It's London in 1902 and Philip Marshall (Charles Laughton) returns home from the office to find his son John (Dean Harens) packing his bags because he cannot stand the harping of his mother for one moment longer. Mrs Marshall (Rosalind Ivan) is a horrendous shrew who Philip has grown to despise over the years they have been married, and it seems the only good thing that came out of their union was John, who at least pays proper respect to his father and vice versa. Now he has moved out, Philip and his wife are barely tolerating each other - something has to give...
Robert Siodmak was something of a film noir expert from the heyday of such movies, so it might have been unusual to see him tackle material which did not really fit that template from his most admired era of moviemaking. Yes, there were thriller elements here, and some opportunities for excellent suspense sequences, but largely this was a melodrama concerned with how kindheartedness and decency could be twisted around by the wrong people, so that when faced with a man who is pure of heart like Philip it was that nobility of purpose that led him to operate like some kind of self-appointed reformer.
Here that reforming took the methods of murder to rid the world of terrible people, and Philip is played with such tenderness and understatement by Laughton - he was rarely better here and proved he needn't go way over the top to be effective - that it's hard not to warm to him. If he had decided to bump off someone otherwise innocent who had slighted him in some mundane fashion then it would be hard to endorse his actions, but Siodmak does something interesting here by making us side with, and see the sympathetic aspects of, a man who is essentually a killer. How does he wind up committing these crimes? Because he sees no way out of his situation other than to act as he does.

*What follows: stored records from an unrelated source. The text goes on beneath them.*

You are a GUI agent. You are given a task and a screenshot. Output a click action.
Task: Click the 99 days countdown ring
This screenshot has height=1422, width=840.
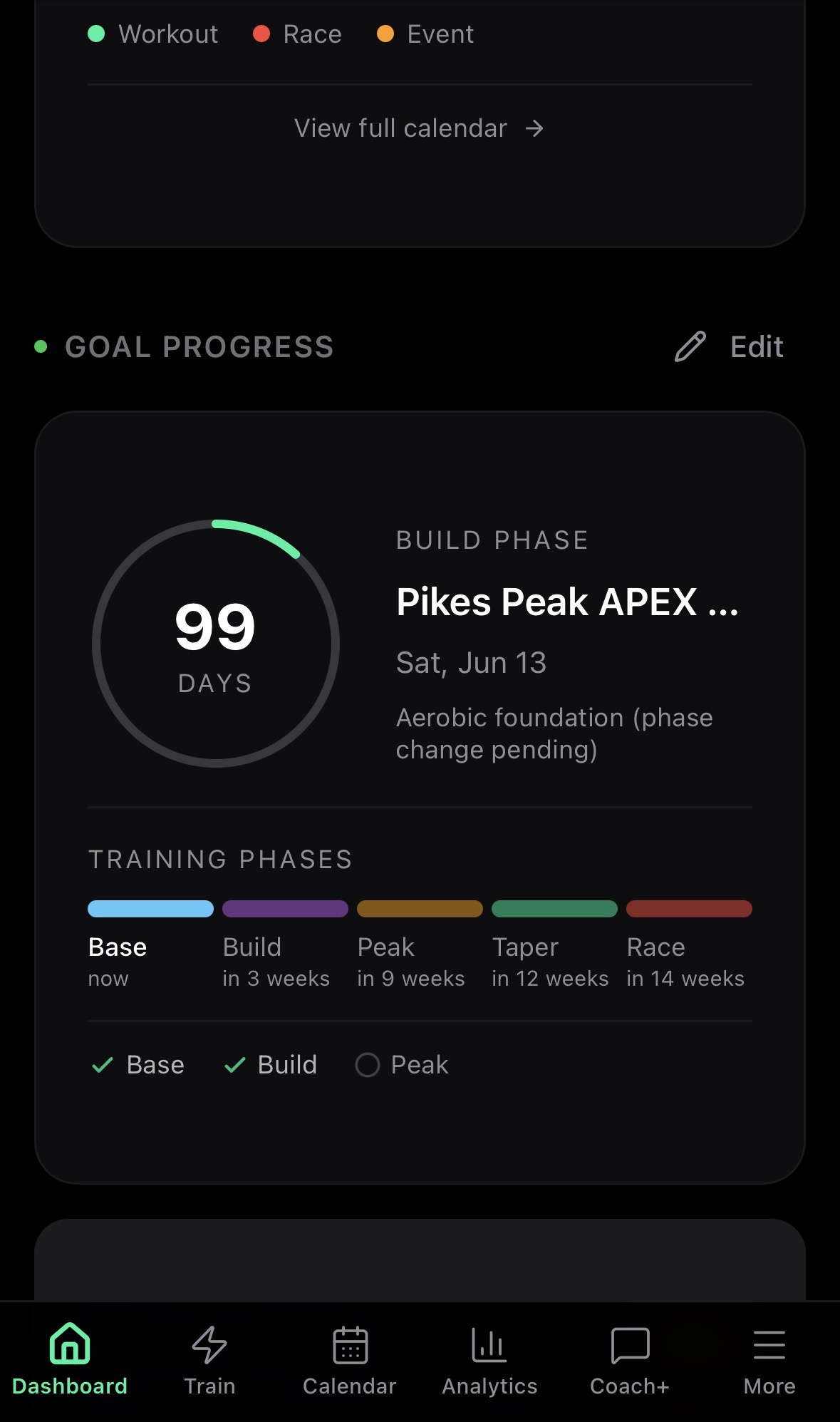coord(215,643)
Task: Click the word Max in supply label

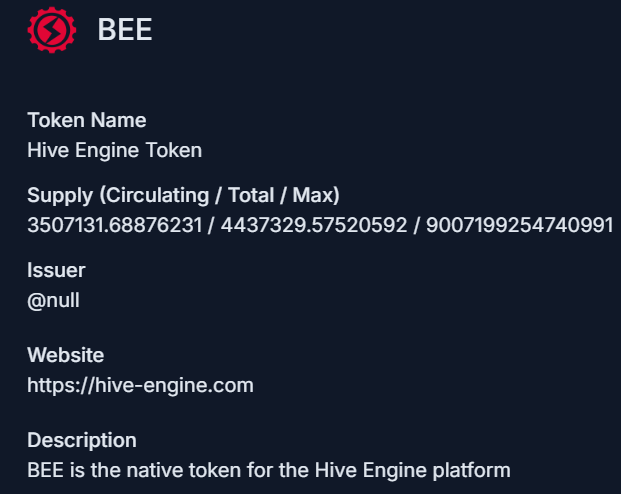Action: 312,194
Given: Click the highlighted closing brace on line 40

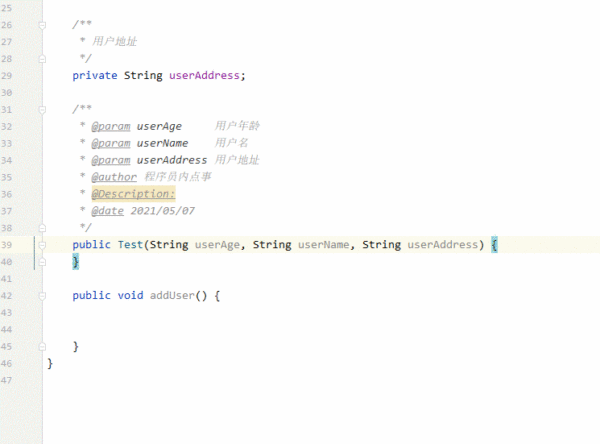Looking at the screenshot, I should [x=75, y=261].
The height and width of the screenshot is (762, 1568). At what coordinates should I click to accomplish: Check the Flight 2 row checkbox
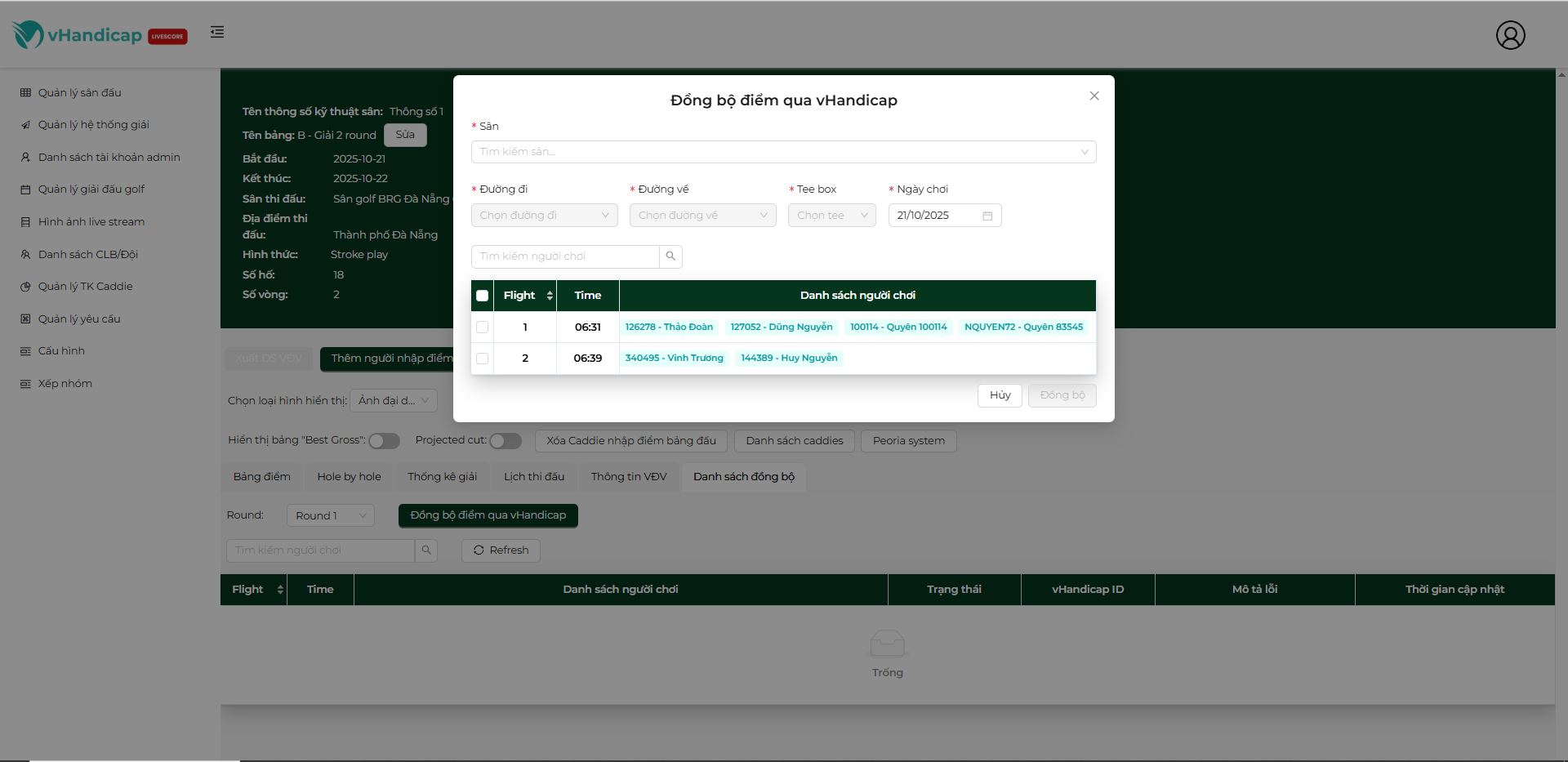click(483, 359)
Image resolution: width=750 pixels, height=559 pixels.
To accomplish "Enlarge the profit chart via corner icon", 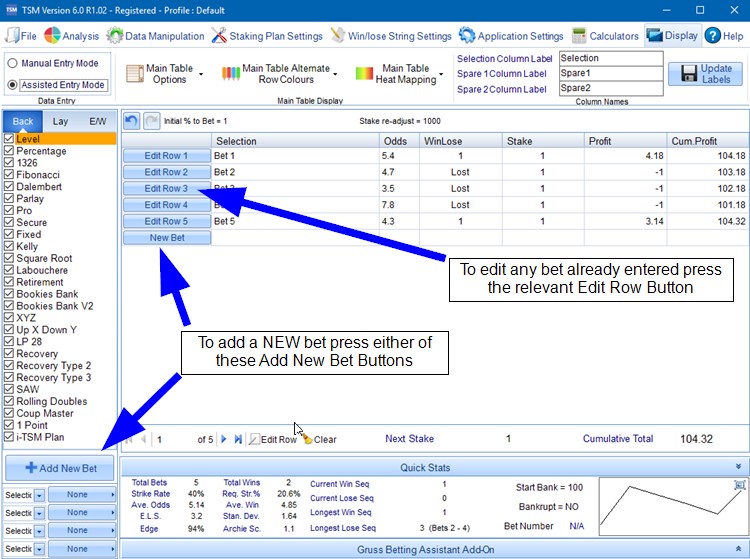I will coord(739,485).
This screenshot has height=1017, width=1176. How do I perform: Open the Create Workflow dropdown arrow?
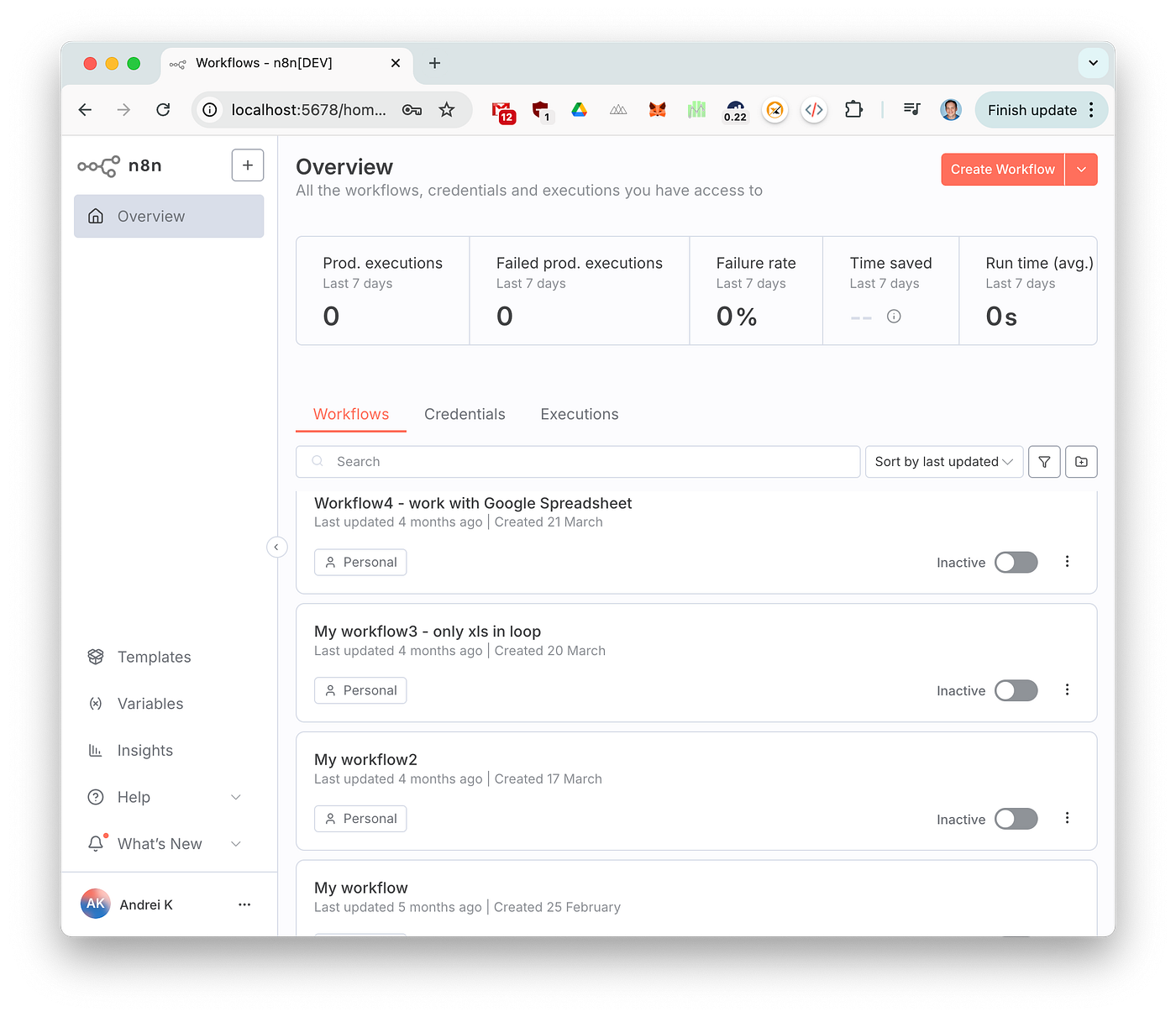click(1082, 169)
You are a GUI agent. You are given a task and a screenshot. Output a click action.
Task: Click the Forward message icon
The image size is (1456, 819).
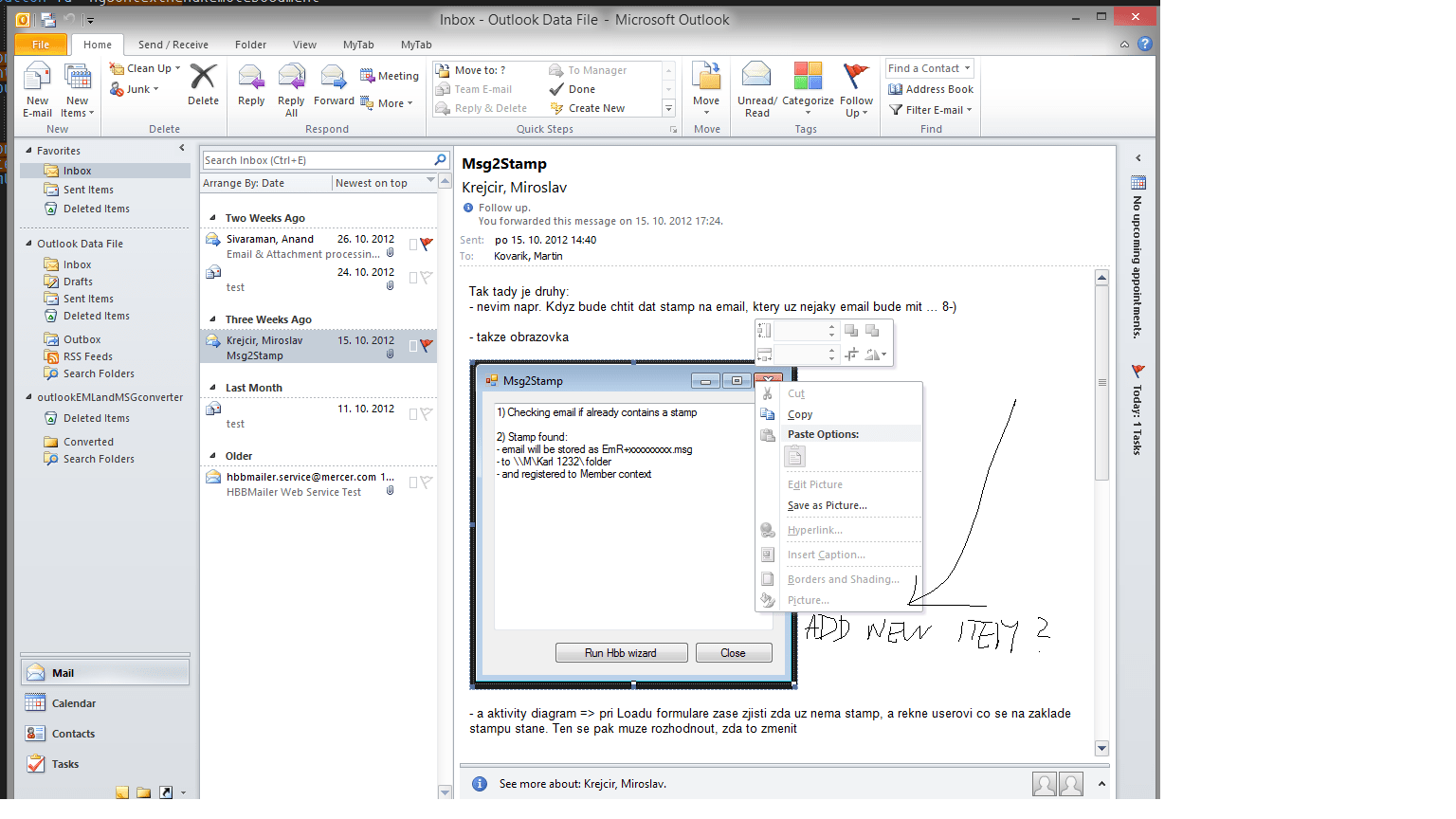[334, 78]
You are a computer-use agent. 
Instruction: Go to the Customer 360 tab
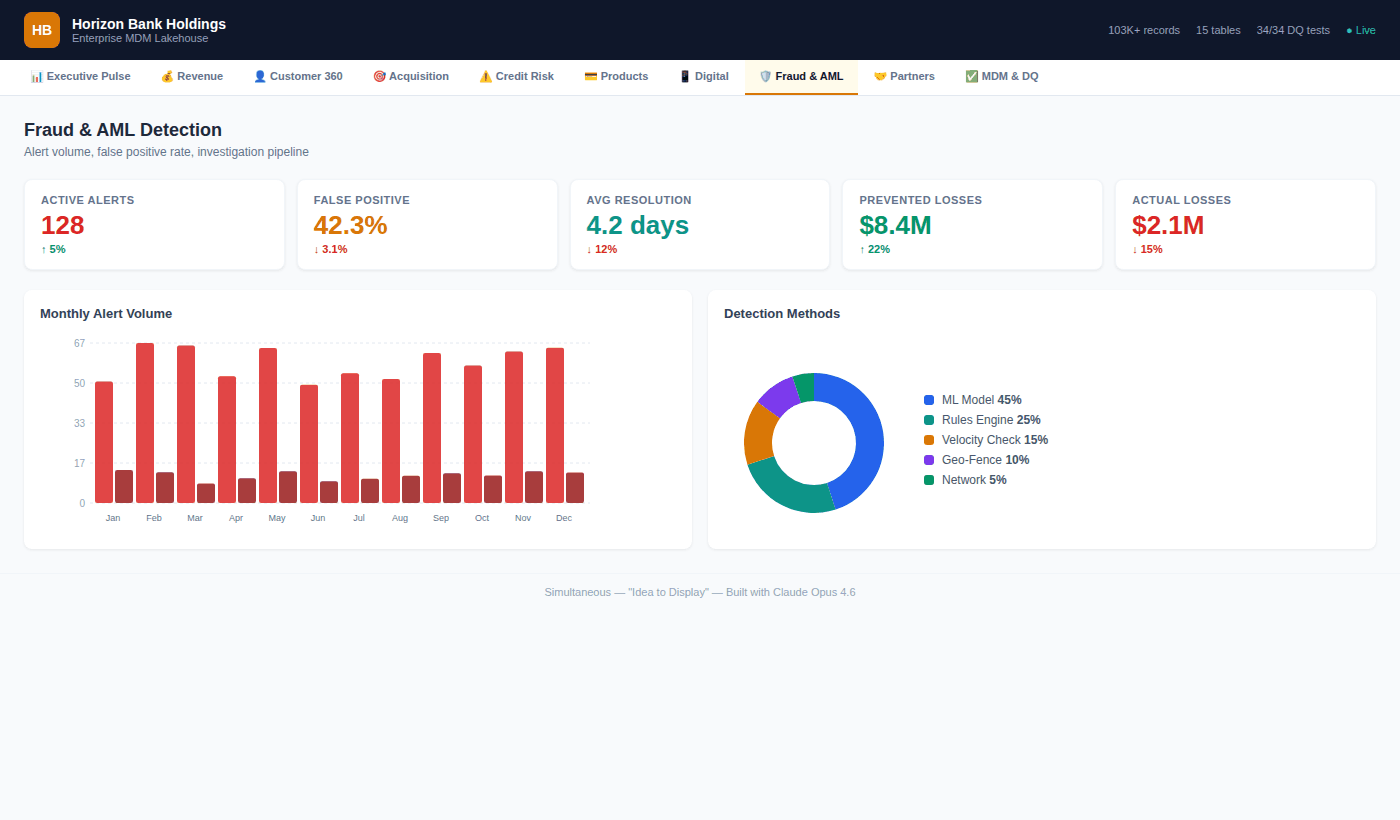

The impetus for this is not the fact that his son has left home and is now preparing to emigrate to Canada to get away from his mother, but that Philip has met another woman. He may be middle aged and nobody's idea of a great catch, but the understanding he shows Mary Gray (Ella Raines) who he helps to find a job when he has to turn her down at his own offices then finds her crying in the street that evening wins her over. They begin to meet up for nights out, which Mrs Marshall is unaware of or so Philip believes, and soon they are in love with his thoughts turning to divorce. However, when his other half reveals that she knows all about the meetings, which remain chaste incidentally, she makes it clear she will never let him go.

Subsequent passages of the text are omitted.